- Written by: Ben Lewin
- Directed by: Ben Lewin
- Starring: Jean-Pierre Cassel Deborra-Lee Furness John Clarke
- Country of origin: Australia
- Original language: English

Production
- Producer: Noel Price
- Production company: ABC-Revcon

Original release
- Network: ABC
- Release: 1987

= A Matter of Convenience =

A Matter of Convenience is a 1987 Australian television film about a couple who resort to an arranged marriage as a means of trying to make an income. Ben Lewin won an AACTA Award for Best Direction in Television.

==Plot==
Velma (Deborra-Lee Furness) works in a butchers and wants a baby, but has no money. Her work shy partner Joe (John Clarke) is resistant to any kind of job. After meeting Alphonse Torontoa (Jean-Pierre Cassel), a Frenchman who arranges weddings for immigrants looking to stay in Australia, Velma becomes a witness to these marriages of convenience. After Joe's rejection of a job in the local chicken factory, she forces him to marry a Lebanese immigrant bride for money.

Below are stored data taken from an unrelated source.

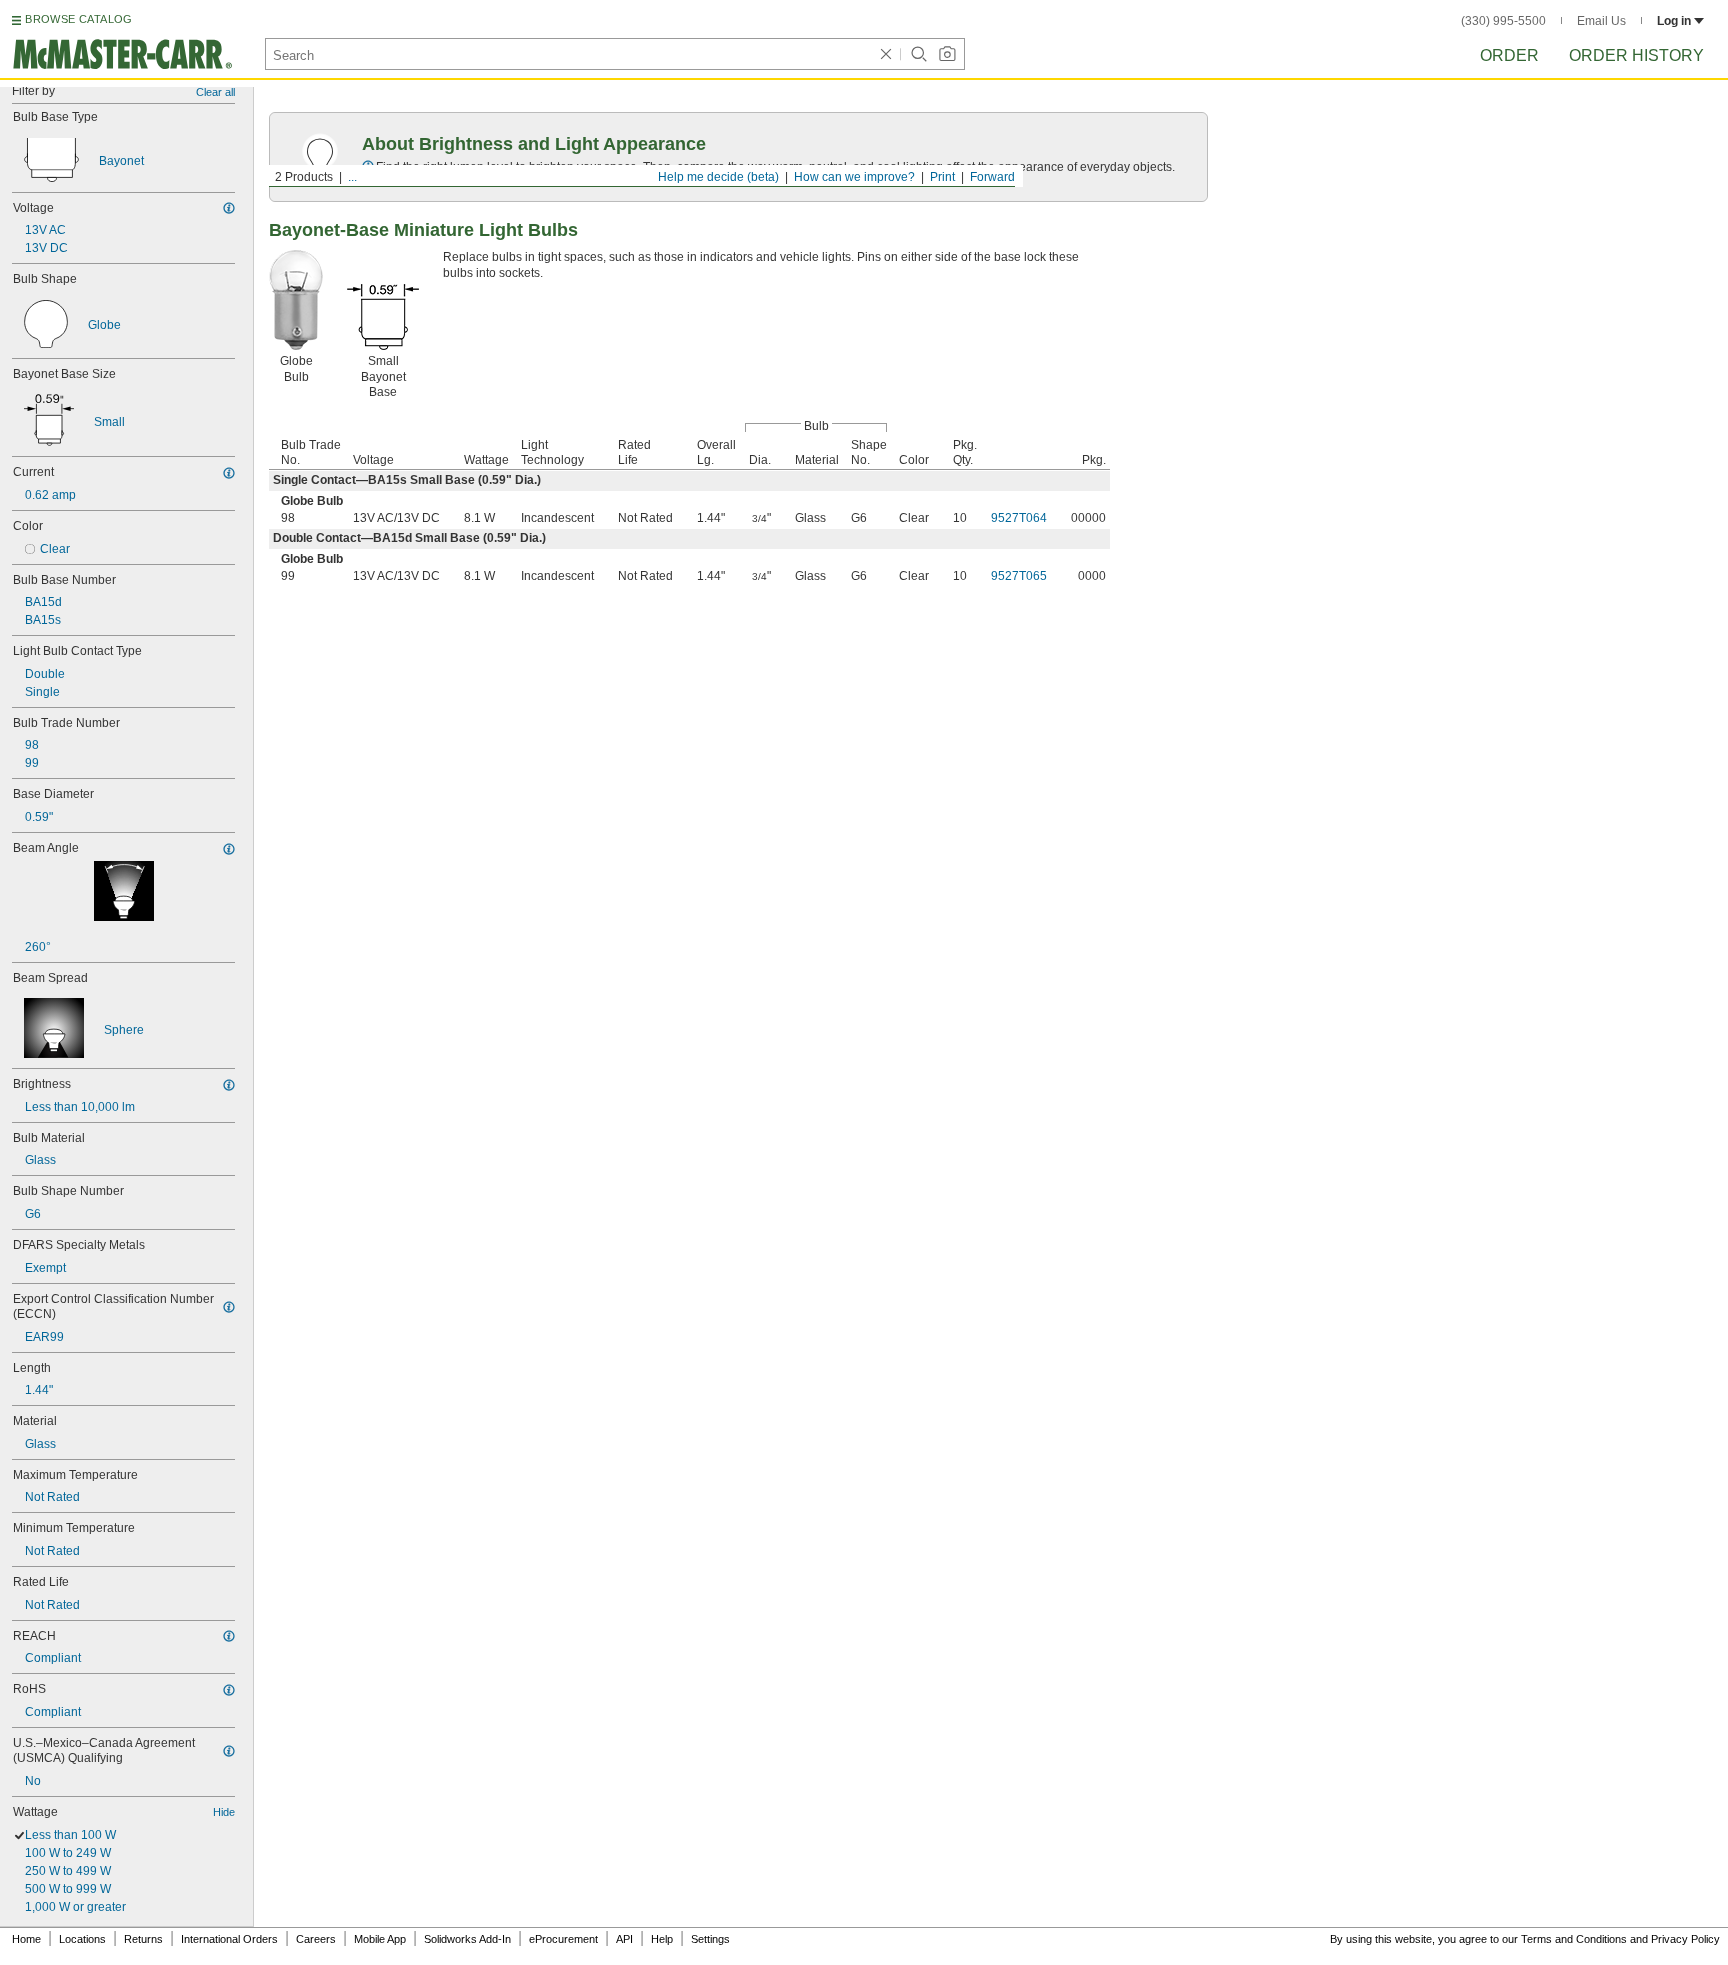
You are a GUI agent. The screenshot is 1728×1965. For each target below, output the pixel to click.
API (624, 1939)
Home (26, 1939)
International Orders (229, 1939)
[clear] (886, 54)
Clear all (215, 92)
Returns (143, 1939)
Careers (316, 1939)
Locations (82, 1939)
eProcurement (563, 1939)
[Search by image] (947, 54)
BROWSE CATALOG (78, 19)
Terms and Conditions (1574, 1939)
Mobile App (380, 1939)
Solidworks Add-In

However Joe is forced to live with her because the officials become suspicious of Alphonse's arranged marriages. This separates Joe from Velma, causing strain to their relationship. Joe falls in love with the Lebanese woman, and things spiral out of control.

==Cast==
- Deborra-Lee Furness as Valma
- John Clarke as Joe McGuiness
- Jean-Pierre Cassel as Alphonse Toronto
- Mark Little as Roger Purvis
- Nico Lathouris as Tom Galacci
- Kirk Alexander as Registrar 1
- Peter Hosking as Registrar 2
- George Kapiniaris as Immigration Officer
- Reg Gorman as Repo Man
- Peter Moon as Customer

==Production==
It was one of a series of TV movies that were made as a part of a co production deal between Revcom and ABC. Three were to be made in Australia, three in Europe with Australians; the common theme was to be "sentiment". (The other Australian movies were The Lizard King and Perhaps Love.)